Input: routing scores tensor with shape [batch, numHeads, seqLen].
The loss is the mean pairwise cosine similarity between head routing distributions. Minimizing this pushes heads apart so they specialize on different sequence regions.
Loss = scale * mean(cosineSim(head_i, head_j)) for all i < j.
func NewRoutingContrastive ¶ added in v1.29.0
func NewRoutingContrastive[T tensor.Numeric](engine compute.Engine[T], ops numeric.Arithmetic[T], scale float64) *RoutingContrastive[T]
NewRoutingContrastive creates a new contrastive routing loss. scale controls the loss magnitude (default recommendation: 0.01).

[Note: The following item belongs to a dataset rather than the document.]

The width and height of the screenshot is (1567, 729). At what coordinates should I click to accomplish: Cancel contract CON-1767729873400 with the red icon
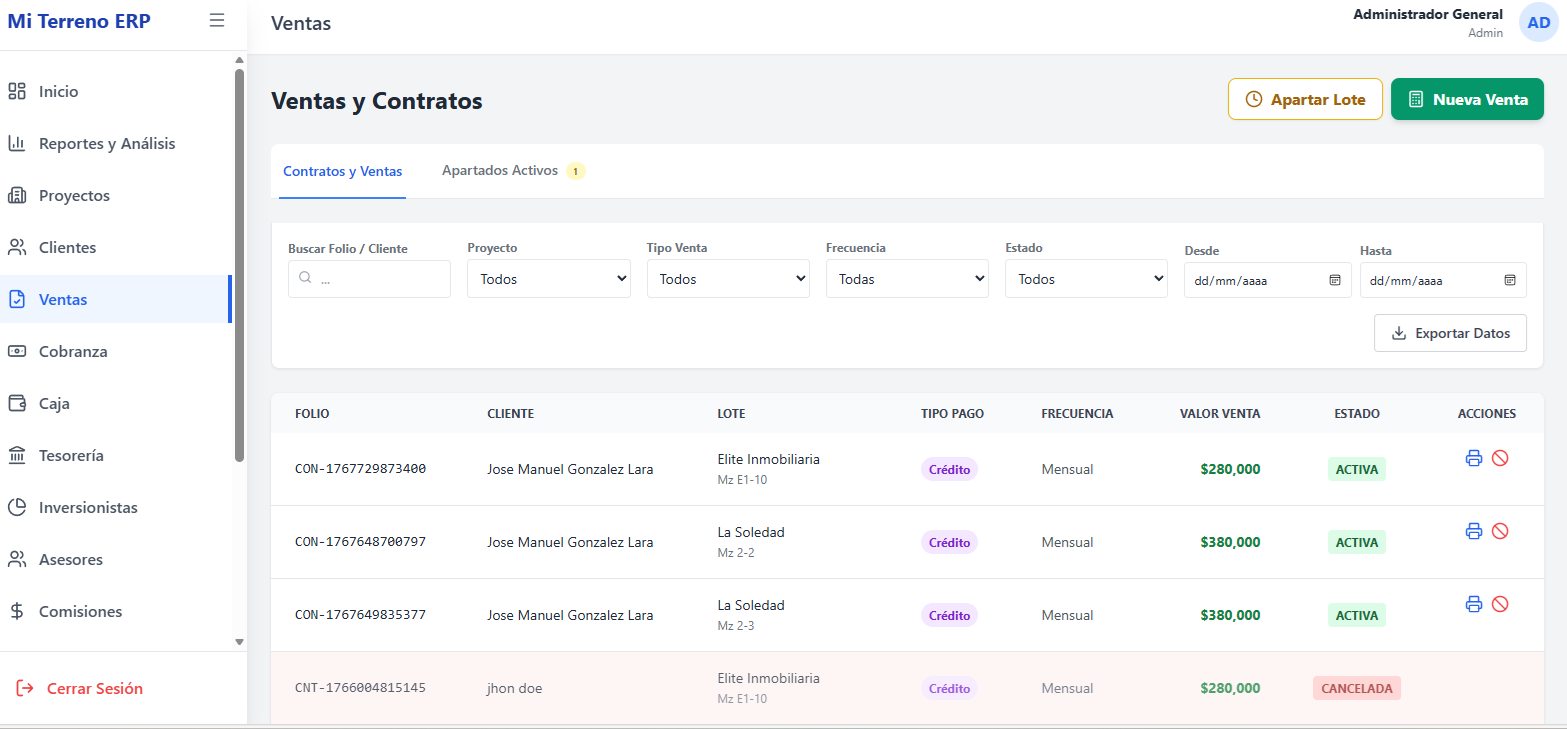pos(1499,458)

func (*RoutingContrastive[T]) Attributes ¶ added in v1.29.0
func (rc *RoutingContrastive[T]) Attributes() map[string]interface{}
Attributes returns the layer configuration.
func (*RoutingContrastive[T]) Backward ¶ added in v1.29.0
func (rc *RoutingContrastive[T]) Backward(_ context.Context, _ types.BackwardMode, _ *tensor.TensorNumeric[T], inputs ...*tensor.TensorNumeric[T]) ([]*tensor.TensorNumeric[T], error)
Backward computes gradients of the contrastive routing loss with respect to the routing scores input.
d(loss)/d(scores[b,h,s]) = scale / (numPairs*batch) *
sum over j!=h of d(cosineSim(h,j))/d(scores[b,h,s])
where d(cos(a,b))/d(a_i) = (b_i / (|a|*|b|)) - cos(a,b) * (a_i / |a|^2)
func (*RoutingContrastive[T]) Forward ¶ added in v1.29.0
func (rc *RoutingContrastive[T]) Forward(ctx context.Context, inputs ...*tensor.TensorNumeric[T]) (*tensor.TensorNumeric[T], error)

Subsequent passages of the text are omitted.